Stored data>
──────────
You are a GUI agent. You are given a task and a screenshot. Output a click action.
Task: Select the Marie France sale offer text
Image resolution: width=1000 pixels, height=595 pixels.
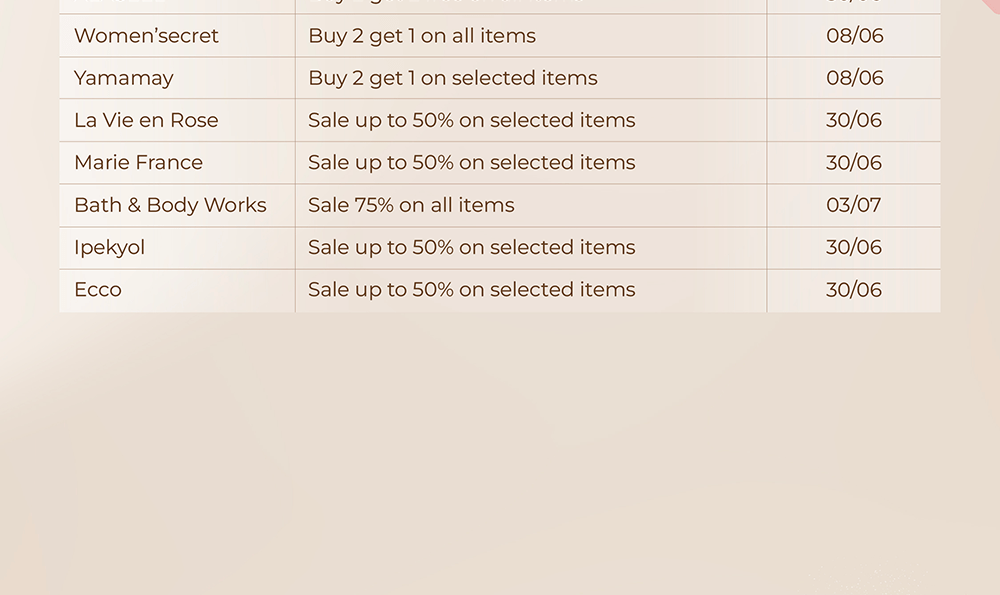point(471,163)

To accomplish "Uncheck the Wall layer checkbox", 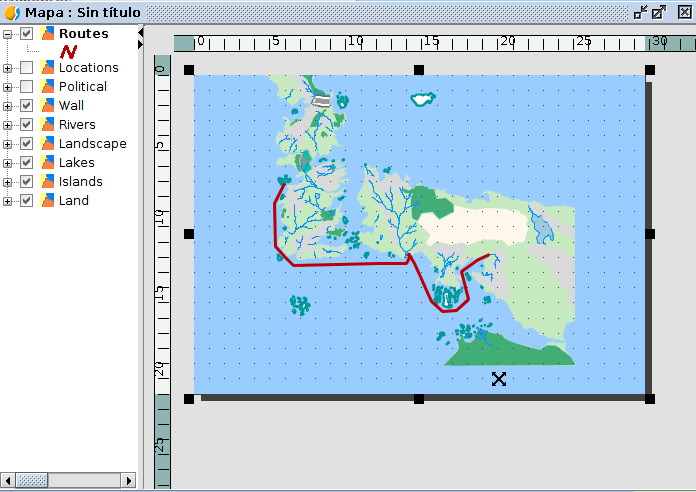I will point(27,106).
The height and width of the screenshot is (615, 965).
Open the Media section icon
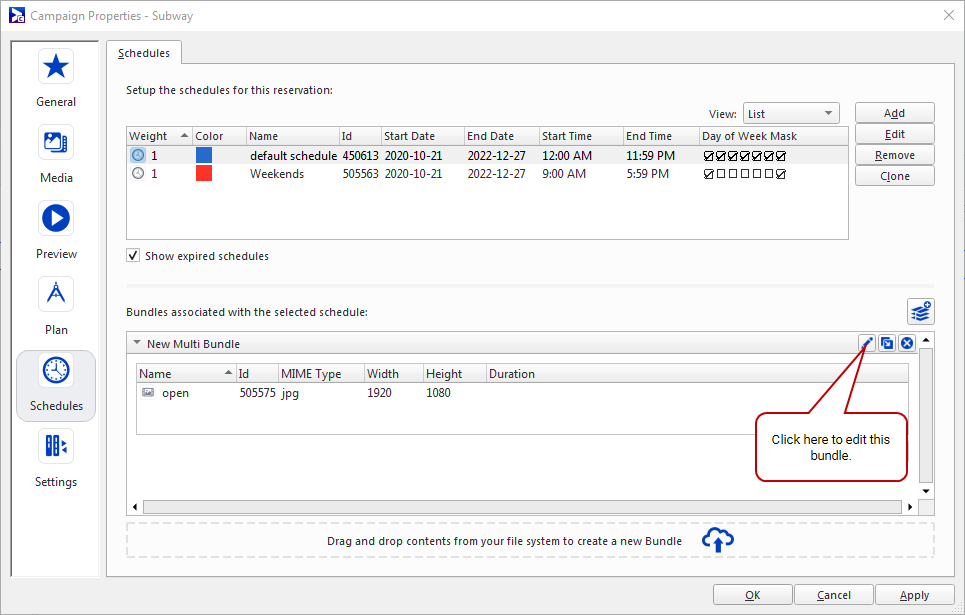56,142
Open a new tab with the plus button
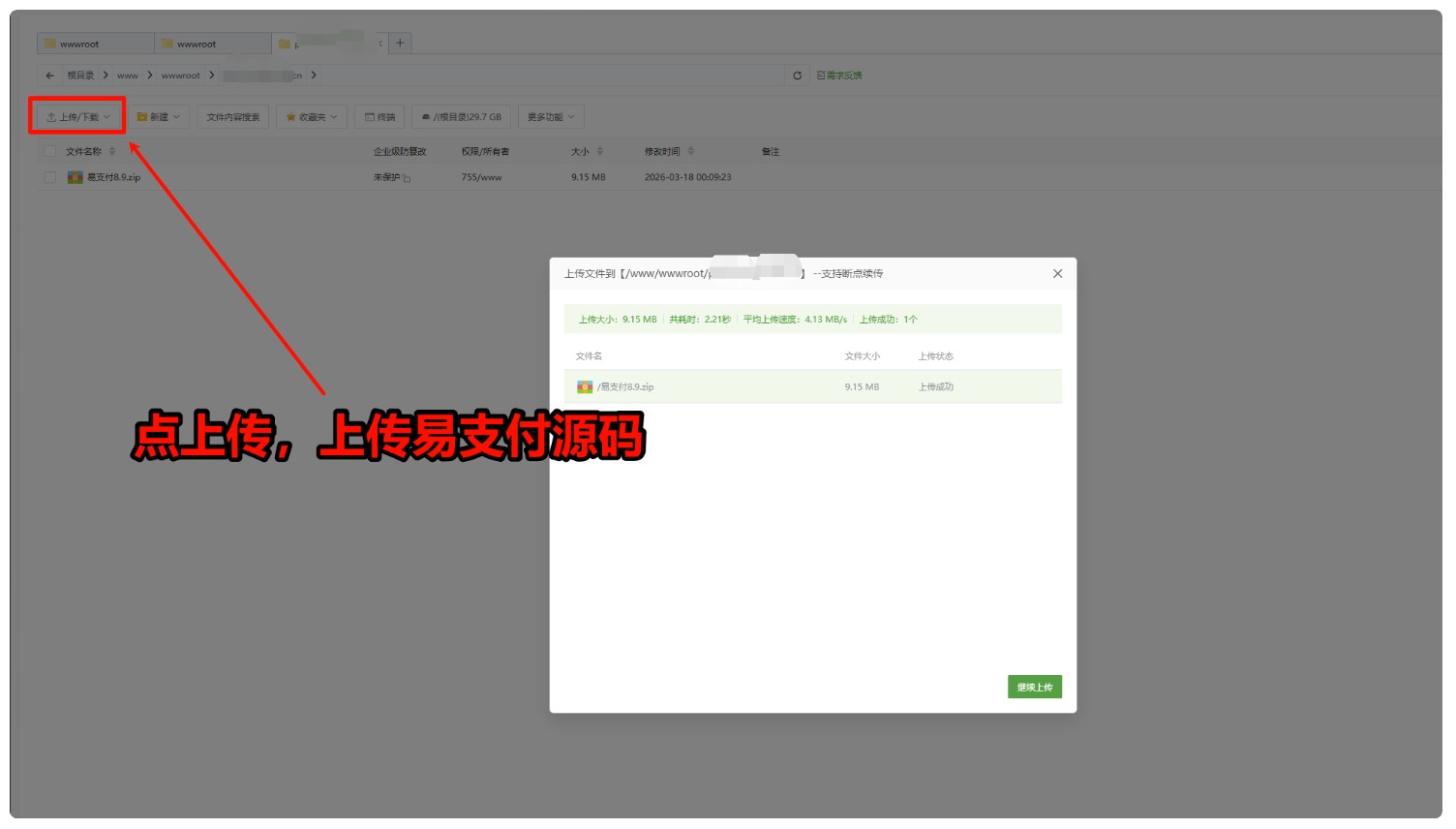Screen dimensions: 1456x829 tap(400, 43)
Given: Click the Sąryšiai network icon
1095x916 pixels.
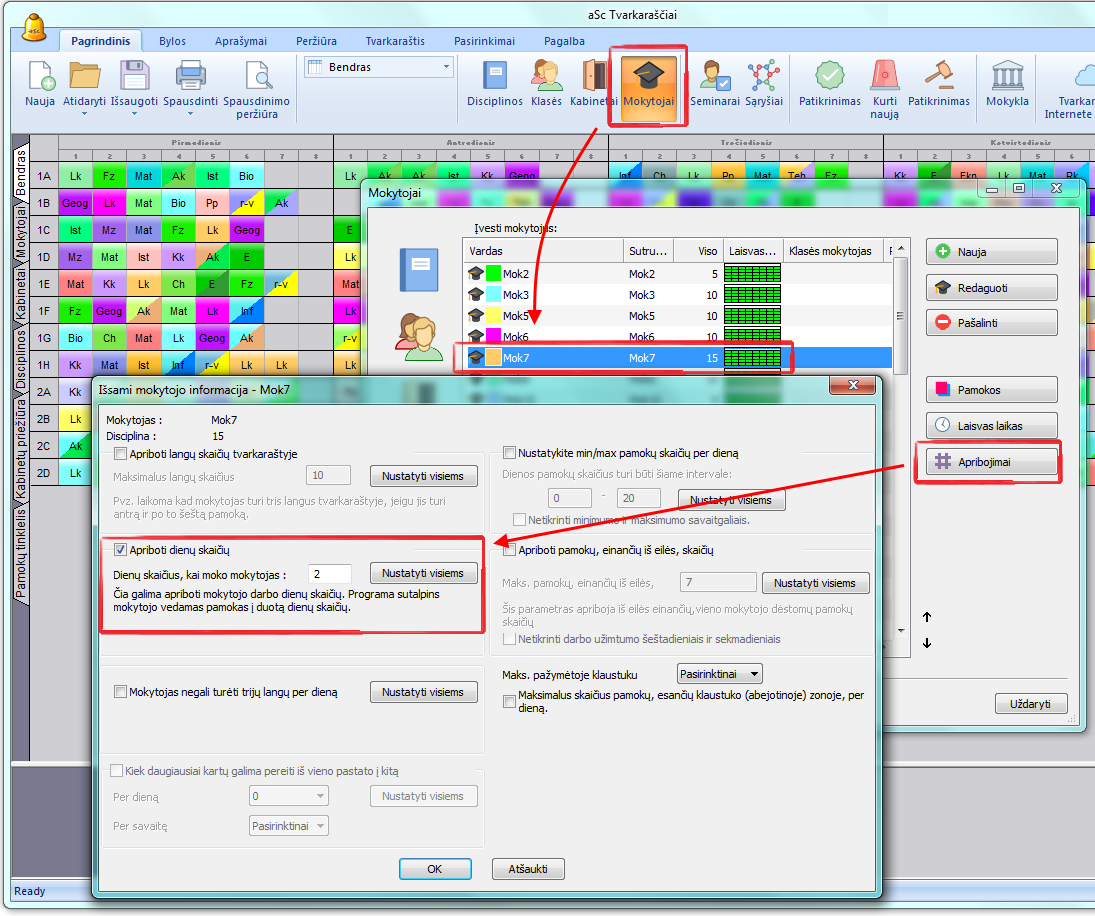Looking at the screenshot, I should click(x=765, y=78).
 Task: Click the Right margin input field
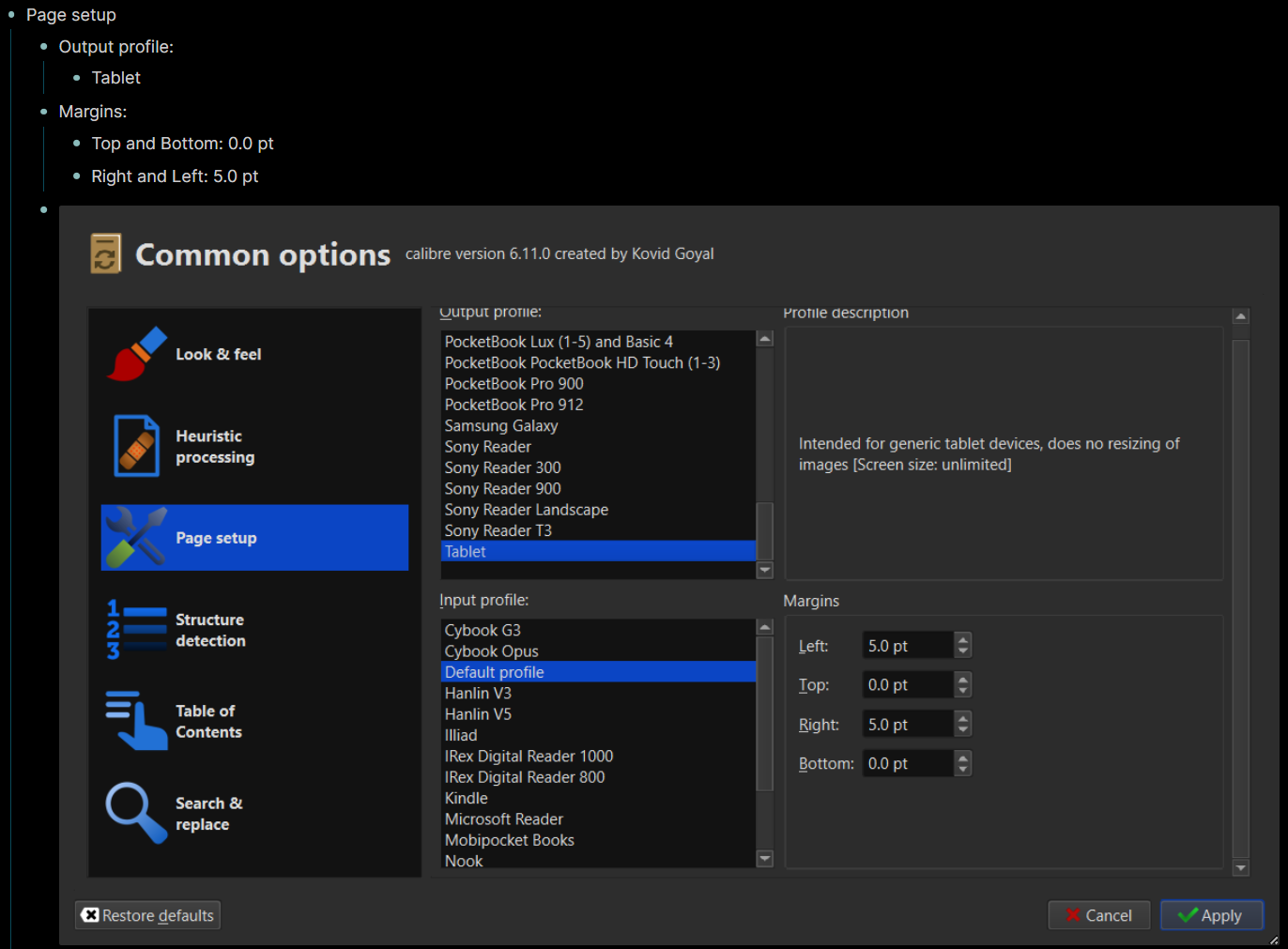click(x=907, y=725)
──────────
The task>
From the line with "The height and" down to the last line of the records above, restate each line verbatim, passing over any picture.

Task answer>
The height and width of the screenshot is (615, 965).
Open the Media section icon
56,142
Open a new tab with the plus button
Screen dimensions: 1456x829 tap(400, 43)
Given: Click the Sąryšiai network icon
1095x916 pixels.
Looking at the screenshot, I should click(x=765, y=78).
 Task: Click the Right margin input field
click(x=907, y=725)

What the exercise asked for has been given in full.